HEAT EXCHANGER INSTALLATION

Abstract

The invention relates to an installation for exchanging heat between fluids, the installation being of the type comprising a leaktight enclosure, means for exchanging heat between the fluids, and fluid admission and discharge means. The heat exchanger means comprise bundles of plates formed by stacks of horizontal plates and distributed in a star configuration around a tubular central collector concentric with the enclosure. Each bundle of plates has a front vertical wall secured to the collector and a rear vertical wall that is free, and each is slidably supported on a support member secured to the enclosure.

Description

BRIEF DESCRIPTION OF THE DRAWINGS

The characteristics and advantages of the invention appear from the following description given by way of example and made with reference to the accompanying drawings, in which:

FIG. 1 is a diagrammatic longitudinal section view of a heat exchanger installation in accordance with the invention;

FIG. 2 is a diagrammatic cross-section view on line 2-2 of FIG. 1;

FIG. 3 is a diagrammatic longitudinal section view on line 3-3 of FIG. 2, showing fluid flow in the installation in accordance with the invention;

FIG. 4 is a diagrammatic perspective view showing the distribution of bundles of plates in the heat exchanger installation in accordance with the invention; and

FIGS. 5A and 5B are views of the walls, respectively in front of and behind a bundle of plates.

Claims

1. An installation for exchanging heat between fluids, the installation being of the type comprising a vertical leaktight enclosure of elongate shape, heat exchanger means between the fluids, and admission means and discharge means for a first fluid A and for a second fluid B, wherein the heat exchanger means comprise bundles of plates formed by stacks of horizontal plates defining between them two flow circuits for countercurrent flow of the two fluids A and B distributed in a star configuration around a tubular central collector concentric with the enclosure, and wherein each bundle of plates has a front vertical wall secured to the central collector and provided with inlets and outlets for each of the fluids A and B, and a rear vertical wall that is free and provided with inlets and outlets for each of the fluids A and B, each bundle of plates being slidably supported on a support member secured to the leaktight enclosure.

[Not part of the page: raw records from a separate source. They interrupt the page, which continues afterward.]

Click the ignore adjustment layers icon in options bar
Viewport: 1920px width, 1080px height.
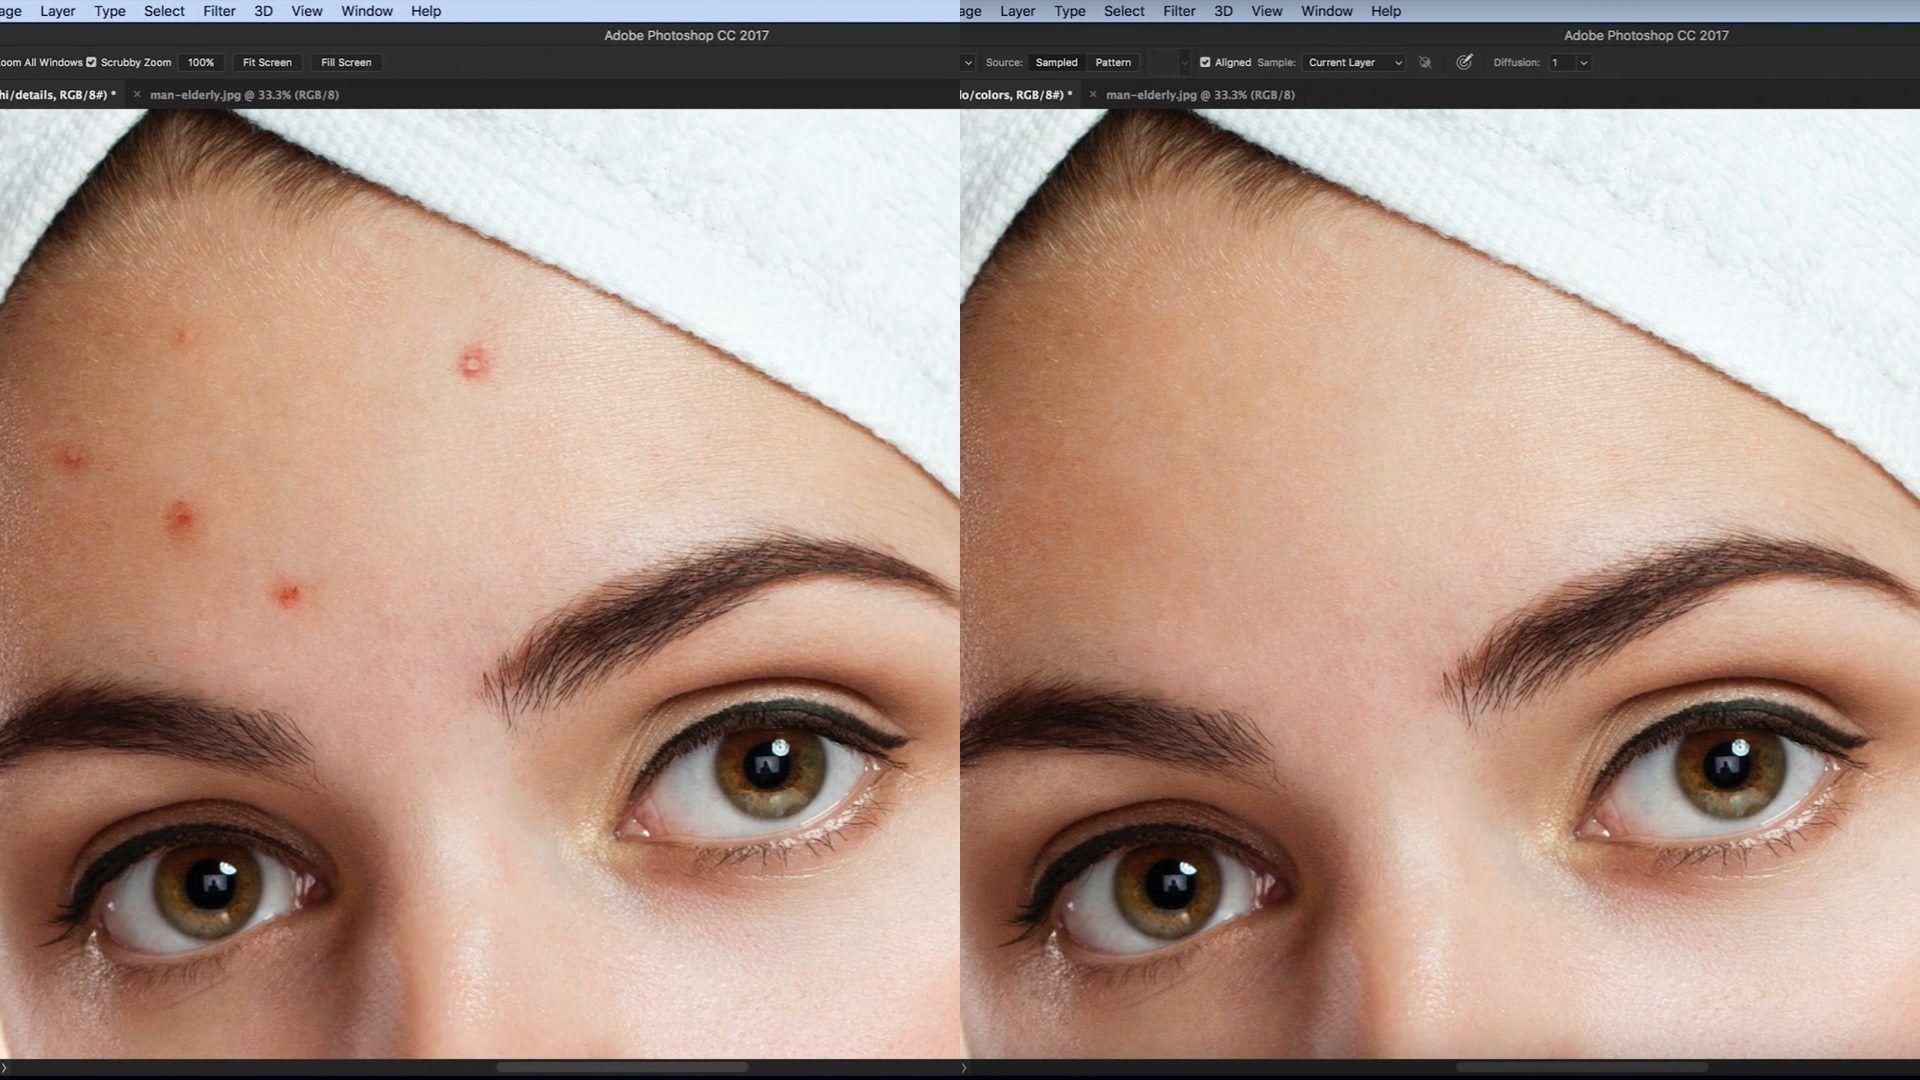pyautogui.click(x=1425, y=62)
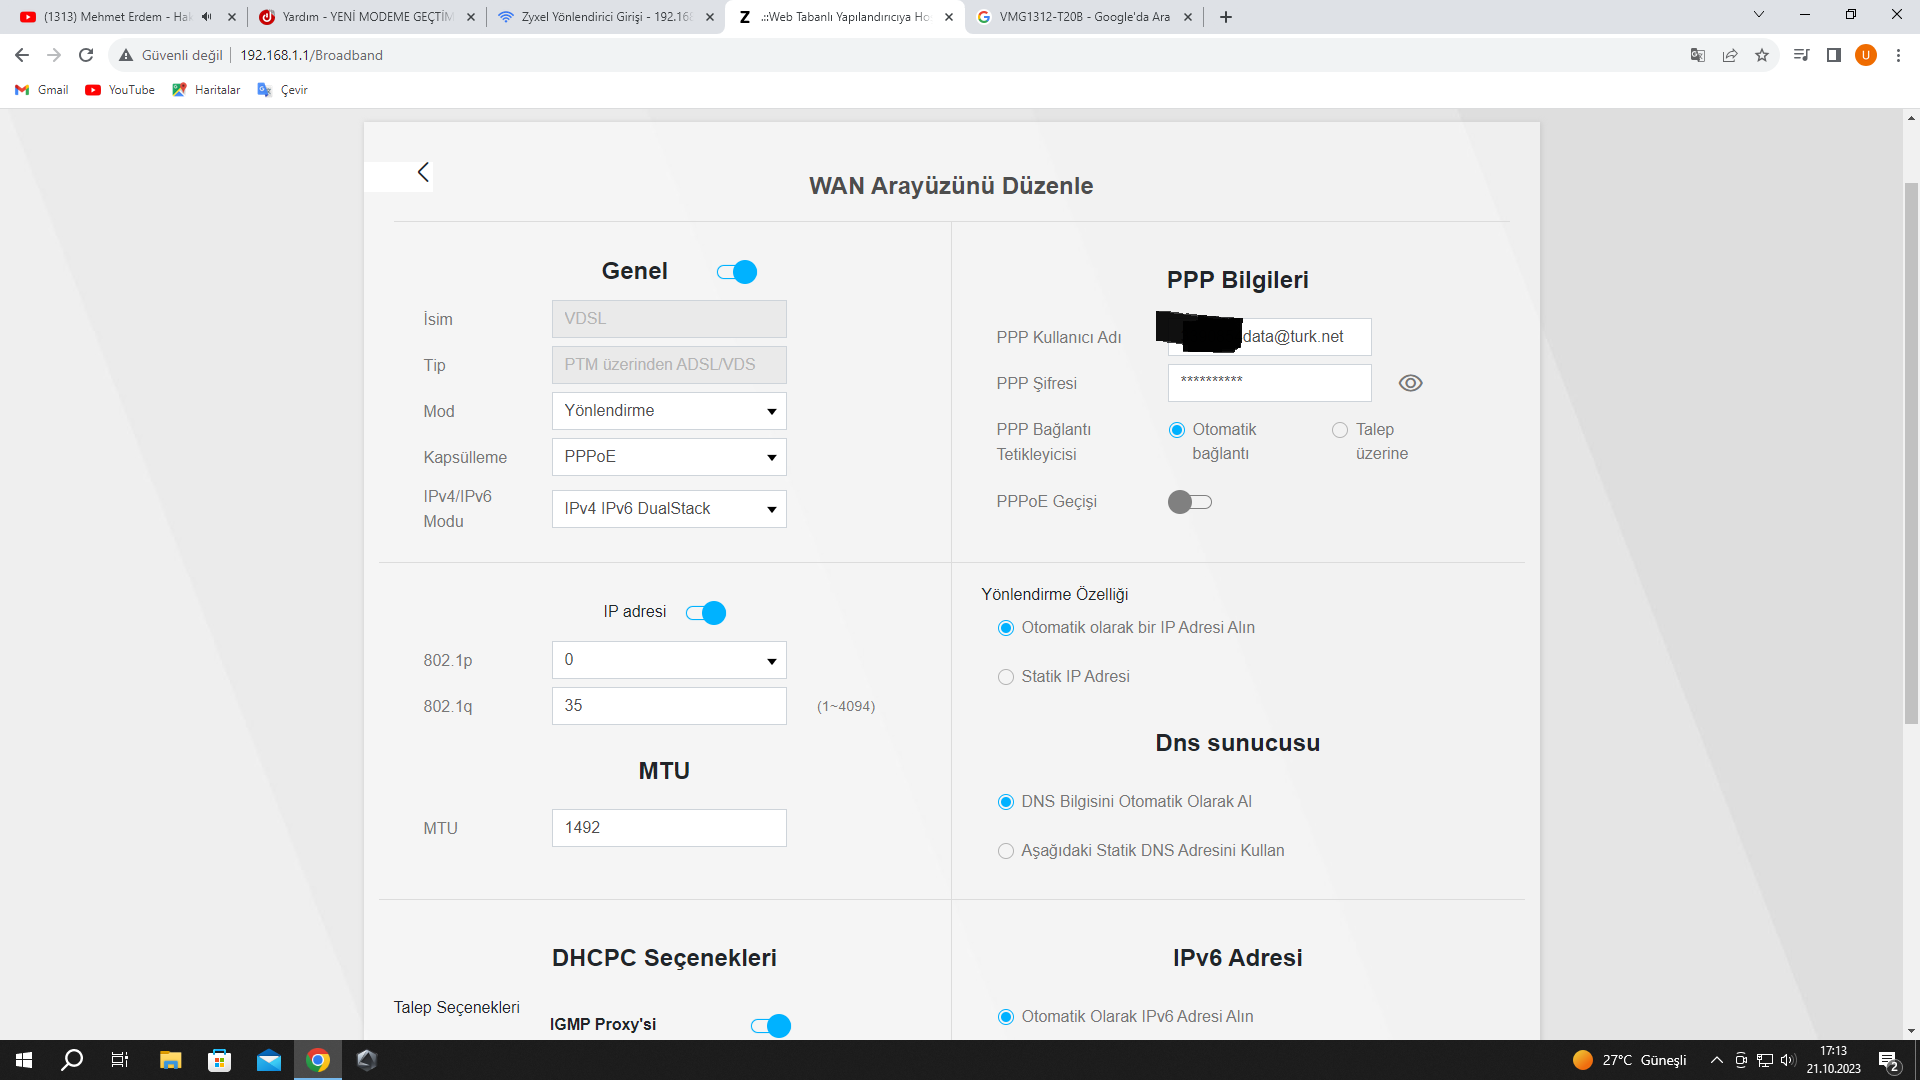The width and height of the screenshot is (1920, 1080).
Task: Switch to VMG1312-T20B Google search tab
Action: pos(1083,17)
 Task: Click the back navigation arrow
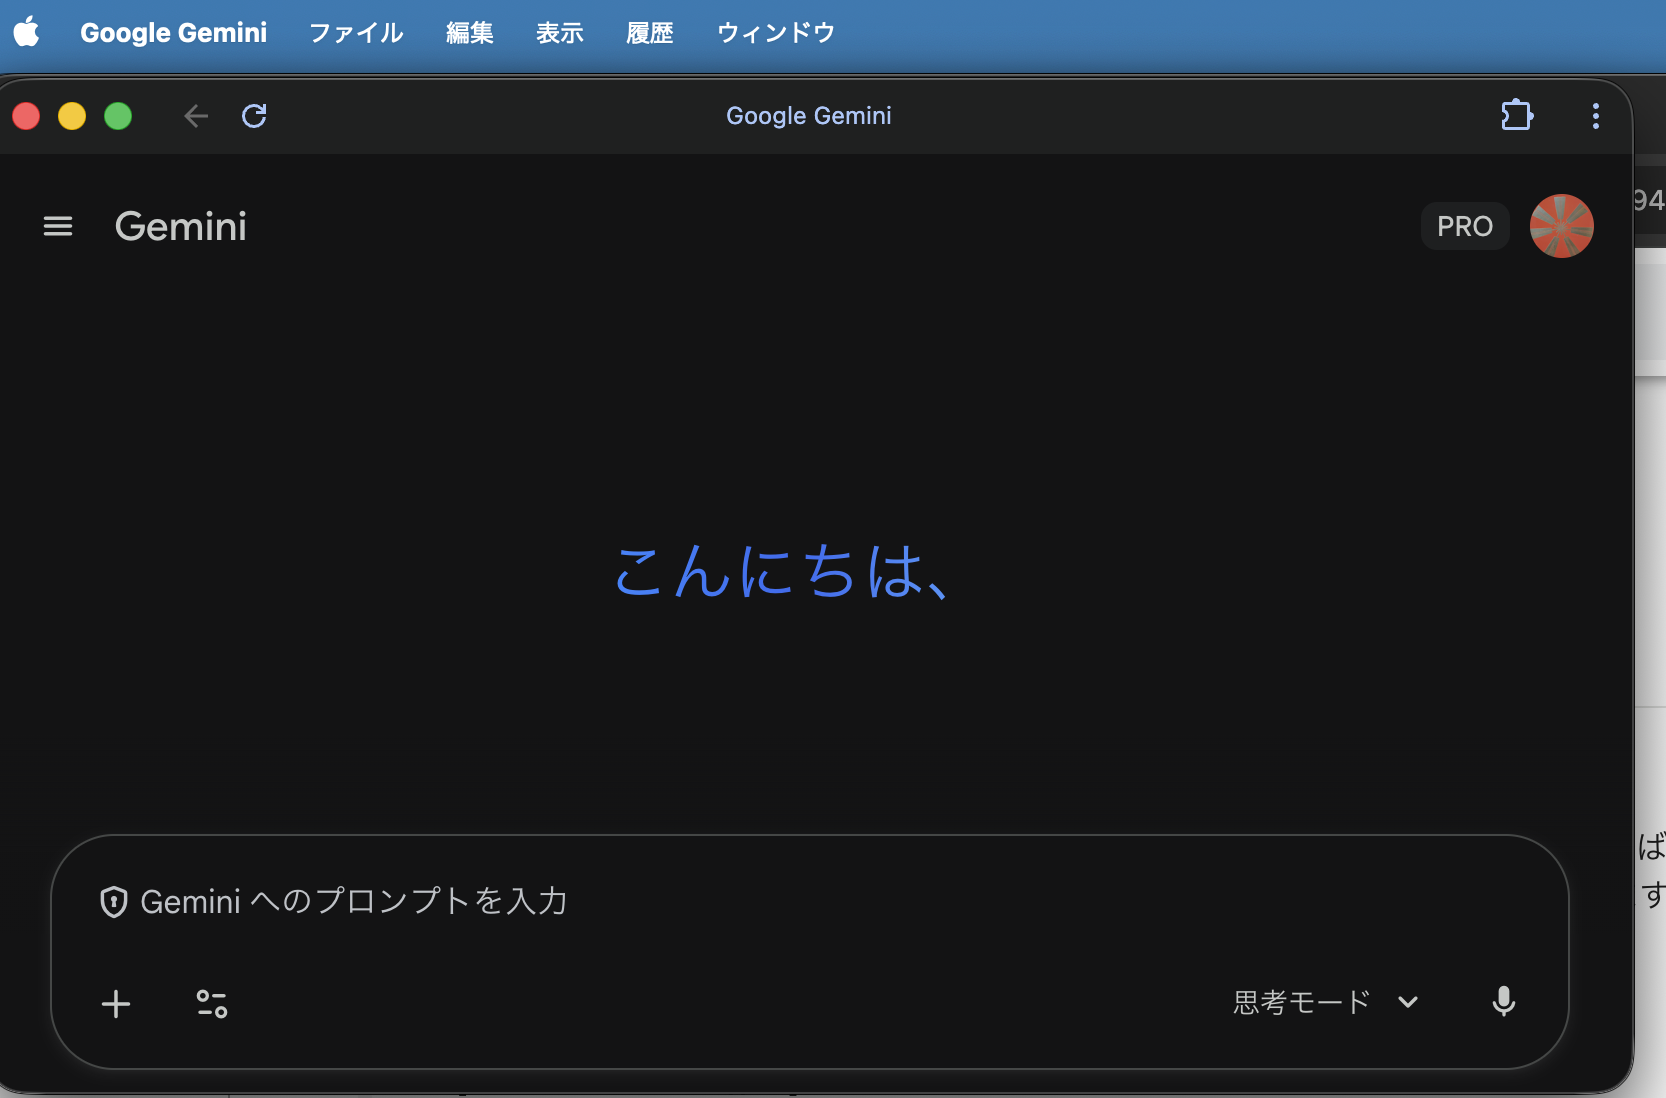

2. An installation according to claim 1, wherein the fluid inlets and outlets provided in the front walls are formed, for each circuit, by an alternating superposition of open or closed ends, the open ends of the circuit inlets for the first fluid A being situated in the middles of the front walls, and the open ends of the circuit outlets for the second fluid B being situated in the side margins of the front walls.

3. An installation according to claim 2, wherein the open ends of the inlets for the first fluid A open out into the central collector connected to the admission means for said first fluid A.

4. An installation according to claim 3, wherein the admission means for the first fluid A are formed by at least one tube passing through the enclosure and connected to the top portion of the central collector, said tube being provided with at least one expansion compensator.

5. An installation according to claim 2, wherein the open ends of the outlets for the second fluid B in the side margins of the front walls of two adjacent bundles of plates are interconnected by an annular collector concentric about said central collector and including, in its bottom heat exchanger, a hemispherical cap connected to the means for discharging said second fluid B.

6. An installation according to claim 5, wherein the means for discharging the second fluid B are formed by at least one tube passing through the leaktight enclosure in its bottom portion, said tube being provided with at least one expansion compensator.

7. An installation according to claim 1, wherein the inlets and outlets for the fluids A and B provided in the rear walls are formed, for each circuit, by an alternating superposition of open or closed ends, the open ends of the circuit inlets for the second fluid B being situated in the middles of the rear walls, and the open ends of the outlets for the second fluid A being situated in the side margins of the rear walls.

8. An installation according to claim 1, wherein the fluid inlets and outlets formed in the rear walls are formed, for each circuit, by an alternating superposition of open or closed ends, the open ends of the circuit inlets for the second fluid B being situated in the side margins of the rear walls, and the open ends of the outlets for the first fluid A being situated in the middles of said walls.

9. An installation according to claim 7, wherein the open ends of the inlets for the second fluid B open out into the annular space between the central collector and the enclosure, said annular space being connected to the admission means for said second fluid B.

10. An installation according to claim 9, wherein the admission means for the second fluid B are formed by at least one tube passing through the enclosure and opening out to the inside of said enclosure.

11. An installation according to claim 7, wherein the open ends of the outlets for the first fluid A are covered by a collector connected by at least one pipe provided with at least one expansion compensator to a collector ring connected to the means for discharging the first fluid A.

12. An installation according to claim 1, wherein each bundle of plates on each of its side walls has a respective vertical deflector extending towards the adjacent bundle of plates, the free ends of two contiguous deflectors overlapping.

13. An installation according to claim 1, wherein the first fluid A is a hot fluid at about 800° C. on admission into the bundles of plates, and the second fluid B is a cold fluid at a temperature of about 200° C. on admission into said bundles of plates.